空になった瓶をラファエルがソフィーに渡して、改めてベッドに腰を下ろした。

そのタイミングでクイクイとラファエルの袖を遠慮がちに引く。

………ぅぅ……怖い……


「どうしたの?」

【あの、ね…そのお仕置きに来た影が、5人私の影として付くことになったって…】

「そうだよね。

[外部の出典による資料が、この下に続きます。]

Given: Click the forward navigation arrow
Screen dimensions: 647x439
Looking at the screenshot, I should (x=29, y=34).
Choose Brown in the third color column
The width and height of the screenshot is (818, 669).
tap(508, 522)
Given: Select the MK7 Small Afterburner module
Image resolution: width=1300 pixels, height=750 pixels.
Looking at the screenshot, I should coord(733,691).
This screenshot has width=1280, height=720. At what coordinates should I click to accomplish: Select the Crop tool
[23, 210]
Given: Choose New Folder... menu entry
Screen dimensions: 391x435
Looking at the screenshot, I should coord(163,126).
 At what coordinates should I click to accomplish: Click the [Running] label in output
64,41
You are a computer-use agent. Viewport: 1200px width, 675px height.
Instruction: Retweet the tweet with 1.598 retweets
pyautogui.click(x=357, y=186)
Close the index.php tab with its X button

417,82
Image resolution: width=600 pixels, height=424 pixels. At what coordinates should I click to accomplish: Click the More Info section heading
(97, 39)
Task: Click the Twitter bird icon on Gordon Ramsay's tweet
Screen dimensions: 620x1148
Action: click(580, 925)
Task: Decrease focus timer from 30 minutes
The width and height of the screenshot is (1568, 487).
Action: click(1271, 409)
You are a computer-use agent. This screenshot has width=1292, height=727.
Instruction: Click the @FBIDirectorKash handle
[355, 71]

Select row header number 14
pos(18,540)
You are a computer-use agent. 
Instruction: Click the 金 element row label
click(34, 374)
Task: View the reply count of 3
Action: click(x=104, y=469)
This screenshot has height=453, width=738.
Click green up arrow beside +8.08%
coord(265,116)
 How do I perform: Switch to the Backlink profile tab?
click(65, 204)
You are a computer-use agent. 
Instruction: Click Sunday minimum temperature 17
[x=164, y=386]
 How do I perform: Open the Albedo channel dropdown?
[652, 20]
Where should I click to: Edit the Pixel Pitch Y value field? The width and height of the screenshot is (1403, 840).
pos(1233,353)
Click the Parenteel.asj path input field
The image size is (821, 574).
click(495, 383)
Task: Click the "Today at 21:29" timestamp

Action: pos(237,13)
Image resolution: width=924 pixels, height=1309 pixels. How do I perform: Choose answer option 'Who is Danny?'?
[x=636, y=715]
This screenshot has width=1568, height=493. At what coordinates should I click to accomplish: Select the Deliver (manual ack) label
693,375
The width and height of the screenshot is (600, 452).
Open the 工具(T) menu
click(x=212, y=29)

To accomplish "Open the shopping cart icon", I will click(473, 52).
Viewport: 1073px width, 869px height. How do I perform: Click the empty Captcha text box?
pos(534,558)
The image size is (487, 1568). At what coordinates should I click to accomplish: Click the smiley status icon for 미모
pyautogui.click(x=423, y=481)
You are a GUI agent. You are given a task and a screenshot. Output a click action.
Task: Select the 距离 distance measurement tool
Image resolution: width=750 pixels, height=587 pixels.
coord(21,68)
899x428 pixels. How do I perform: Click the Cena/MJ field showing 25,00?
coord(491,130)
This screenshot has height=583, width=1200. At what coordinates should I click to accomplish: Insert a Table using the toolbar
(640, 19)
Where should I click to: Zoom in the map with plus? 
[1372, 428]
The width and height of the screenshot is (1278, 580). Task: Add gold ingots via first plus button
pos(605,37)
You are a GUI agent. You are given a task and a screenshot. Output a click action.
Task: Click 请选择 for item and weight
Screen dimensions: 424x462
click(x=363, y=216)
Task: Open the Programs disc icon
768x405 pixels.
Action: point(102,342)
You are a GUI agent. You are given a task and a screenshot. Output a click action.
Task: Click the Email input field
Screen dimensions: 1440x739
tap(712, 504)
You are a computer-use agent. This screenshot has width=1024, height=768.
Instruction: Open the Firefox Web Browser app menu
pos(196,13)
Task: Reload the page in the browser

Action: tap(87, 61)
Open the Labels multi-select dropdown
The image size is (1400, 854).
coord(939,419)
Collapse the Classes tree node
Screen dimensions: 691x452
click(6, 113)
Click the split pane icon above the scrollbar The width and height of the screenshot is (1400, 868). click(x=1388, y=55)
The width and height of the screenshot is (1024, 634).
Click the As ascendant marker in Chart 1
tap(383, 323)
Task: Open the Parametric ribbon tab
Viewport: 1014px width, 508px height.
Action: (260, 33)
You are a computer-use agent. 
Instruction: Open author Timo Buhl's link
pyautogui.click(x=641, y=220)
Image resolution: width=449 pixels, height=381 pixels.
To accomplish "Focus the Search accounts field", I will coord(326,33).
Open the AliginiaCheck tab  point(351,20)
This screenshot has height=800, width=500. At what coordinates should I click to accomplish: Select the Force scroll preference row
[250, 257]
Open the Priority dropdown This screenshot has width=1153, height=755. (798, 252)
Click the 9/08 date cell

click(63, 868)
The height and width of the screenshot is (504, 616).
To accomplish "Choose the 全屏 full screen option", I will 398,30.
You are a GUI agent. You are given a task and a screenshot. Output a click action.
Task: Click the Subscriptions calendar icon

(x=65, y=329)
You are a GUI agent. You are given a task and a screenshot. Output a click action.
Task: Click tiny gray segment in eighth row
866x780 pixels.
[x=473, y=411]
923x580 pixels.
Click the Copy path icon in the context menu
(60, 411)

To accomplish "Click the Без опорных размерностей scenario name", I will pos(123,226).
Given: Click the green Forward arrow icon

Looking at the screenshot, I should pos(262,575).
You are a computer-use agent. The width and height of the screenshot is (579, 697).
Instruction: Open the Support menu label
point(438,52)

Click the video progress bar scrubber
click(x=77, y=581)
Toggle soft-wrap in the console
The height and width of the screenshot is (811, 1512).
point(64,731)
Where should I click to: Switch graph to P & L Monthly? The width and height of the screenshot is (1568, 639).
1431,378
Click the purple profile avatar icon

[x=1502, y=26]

俺もソフィアを守れなかったんだし、懸念されるのは当然だし、増やされても仕方ないよ」


ラファエルは複雑そうだけれど、お兄様の考えを受け入れた。


【………全員男なんだけど…】

「………え!?」


私の次の言葉にラファエルが思わずといった感じで立ち上がった。

それにビクッとしてしまう。

眉間にシワを寄せ、顎に手を当て考え込むラファエル。


「………いや、でも……ぐっ……し、仕方、ない…」


何やら葛藤しているラファエルが不憫だ…

突っぱねてしまいたいけれど、今回の件は下手に出るしかない。

嫌だけれど受け入れる、しかないからガックリとラファエルが項垂れてしまった。


「ソフィア!」

【は、はい!?】

「………浮気しないでね」

【………ぶたれたいのラファエル?】


ニッコリ笑ってタブレットを見せれば、真っ青になって首を振る。

どうして私の心が離れると思ってしまうのよ。

護衛に心を移すと思われていること自体が心外である。

どれだけ信用――ないわ私。

も、もっと好きだとラファエルに言おう、うん…


【無駄な心配しなくていいよラファエル】

「うん、ごめんソフィア」

【仮にそうなったとしてもフラれるのがオチだから】

「なんでソフィアはそう自己評価低いの!? 可愛いって言ってるのに!!」

【あ、いや……そういう事じゃないんだけど…】


私はラファエルにだけ好かれてたらそれで充分だし。

………っていうか…


【私が他人に可愛いと思われたら、ラファエル困らない…?】


ありえないけれど。


「困る!! すっごく困る!!」

【だから、ラファエルだけが想ってくれてたらよくない?】

「そうだね」


キリッといい顔になったラファエル。

やっぱりラファエルたんじゅ――ごほん。


【へへっ。ラファエル大好き】


あ…文字なら簡単に言えた。

恥ずかしくてタブレットで顔を半分隠して、だけれども。

これから恥ずかしすぎて言えないときは文字にしたらいいかも。


「………ソフィア」


呼ばれたと思えば、タブレットが手から消えた。

ラファエル…?

首を傾げると、ラファエルがジッと私から奪ったタブレットを見て――


「これ貰って良い?」


と嬉しそうに笑いながら聞いてきた。

あ……

ラファエルの心が読めた気がして、頬が赤くなるのを感じながらコクンと頷いた。

タブレットを操作して、多分文字が消えないように細工したんだと思う。

ラファエルがそれをサイドテーブルに置いて、私の唇を奪った。

そのまま私は気が抜けて、眠りに落ちたのだった。